- [What needs to be done]:
All lines from the one containing "Viewport: 668px width, 668px" through the end of the material below are to be printed exactly, both ends included, minus pictures.

- [Supplied data]:
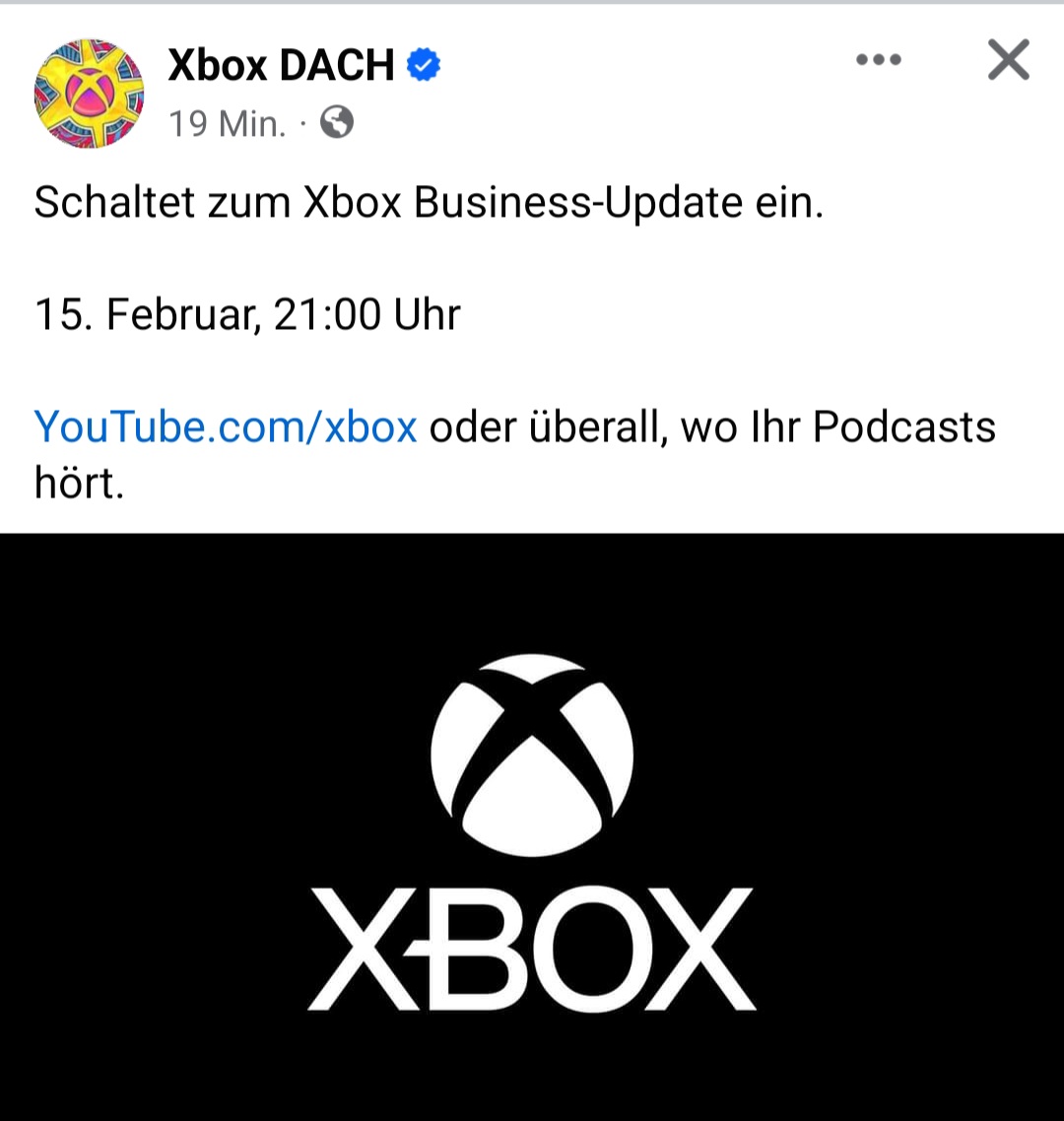Open the Xbox DACH page name
1064x1121 pixels.
tap(281, 65)
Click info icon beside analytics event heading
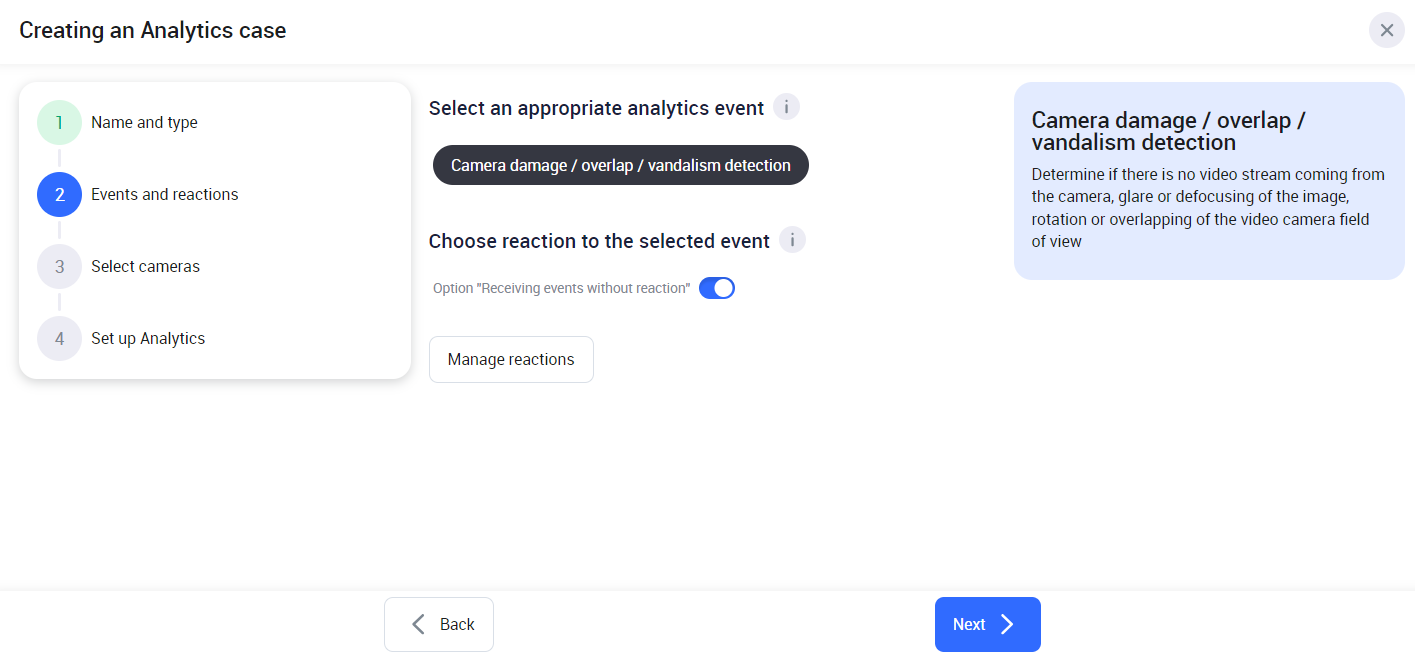Image resolution: width=1415 pixels, height=656 pixels. click(786, 107)
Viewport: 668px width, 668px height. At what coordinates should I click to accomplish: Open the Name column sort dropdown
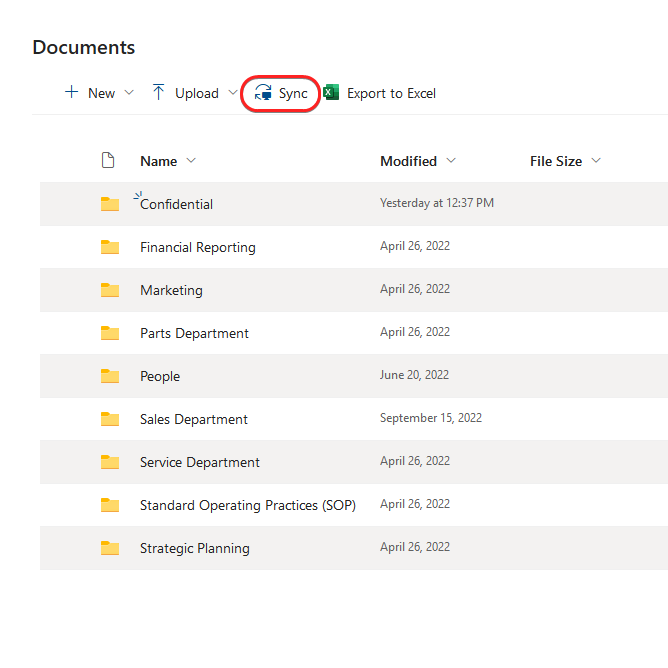pos(191,161)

- [Exercise response]:
Viewport: 668px width, 668px height. At what coordinates should I click to accomplish: Open the Name column sort dropdown
pos(191,161)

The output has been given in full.